What you return must match the listing below line for line, minus its pictures.

▶ Input records
--- --- ---
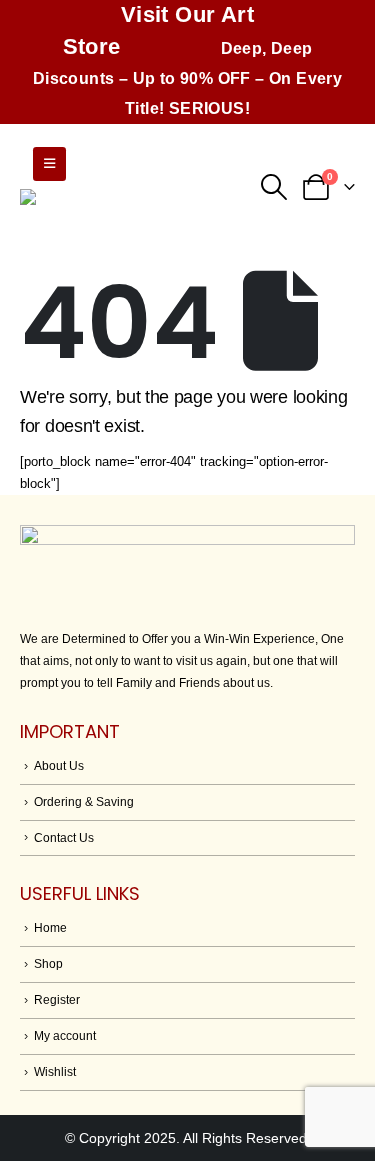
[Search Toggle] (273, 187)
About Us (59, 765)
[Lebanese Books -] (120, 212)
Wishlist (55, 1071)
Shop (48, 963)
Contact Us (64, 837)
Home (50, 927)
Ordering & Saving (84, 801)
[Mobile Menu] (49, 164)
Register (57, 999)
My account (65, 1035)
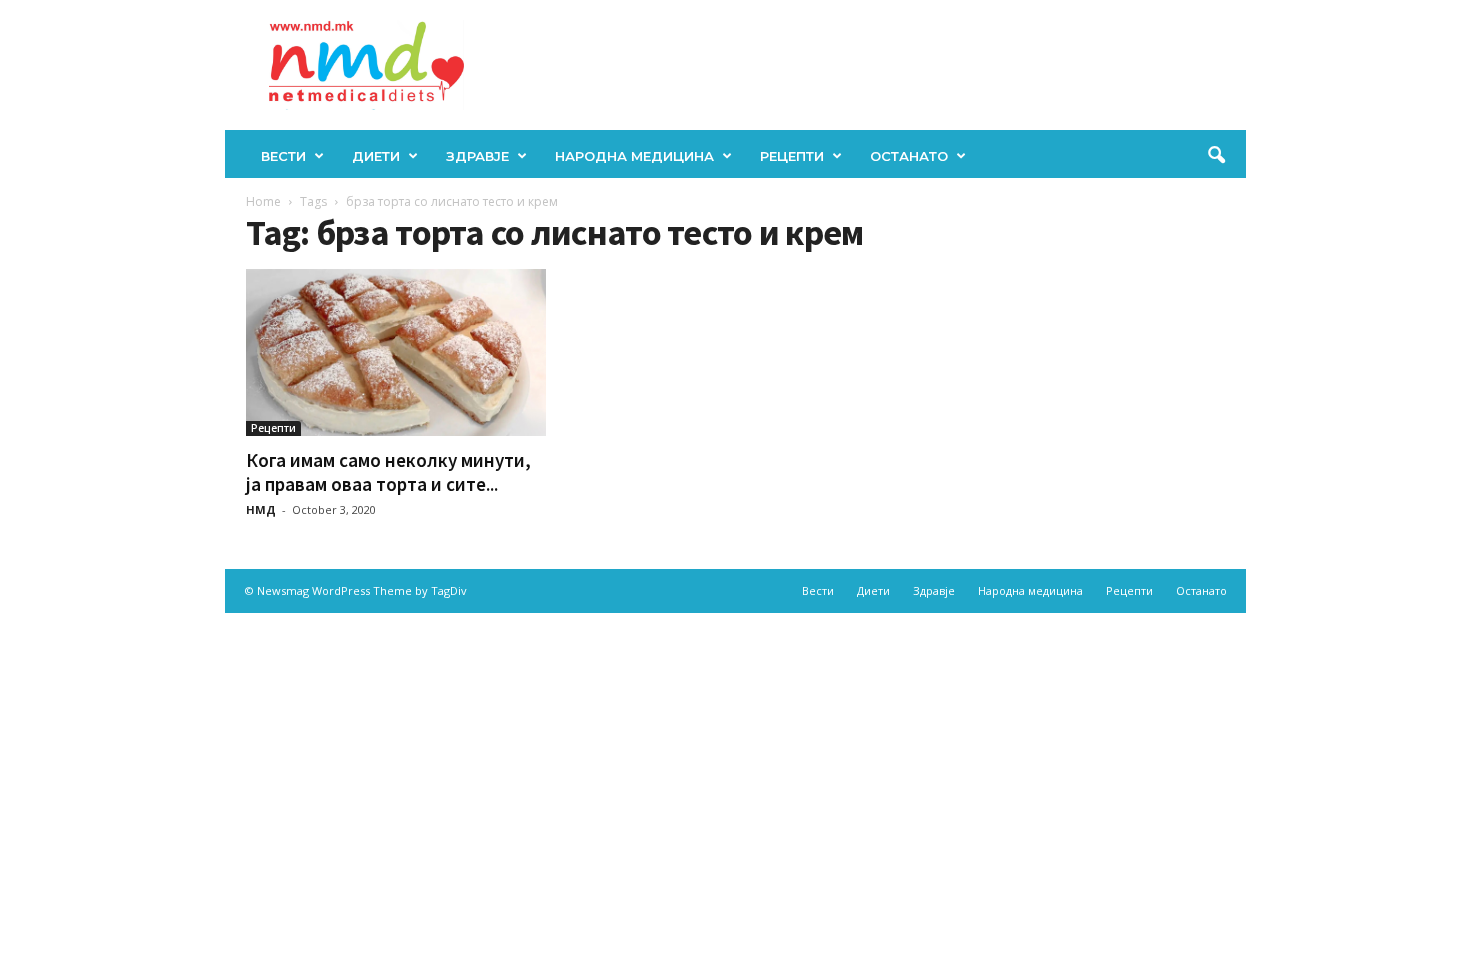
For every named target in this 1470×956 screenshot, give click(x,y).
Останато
--- --- ---
▶ Written solution
[Search Toggle] (273, 187)
About Us (59, 765)
[Lebanese Books -] (120, 212)
Wishlist (55, 1071)
Shop (48, 963)
Contact Us (64, 837)
Home (50, 927)
Ordering & Saving (84, 801)
[Mobile Menu] (49, 164)
Register (57, 999)
My account (65, 1035)
For every named target in this 1470×956 screenshot, give click(x,y).
Останато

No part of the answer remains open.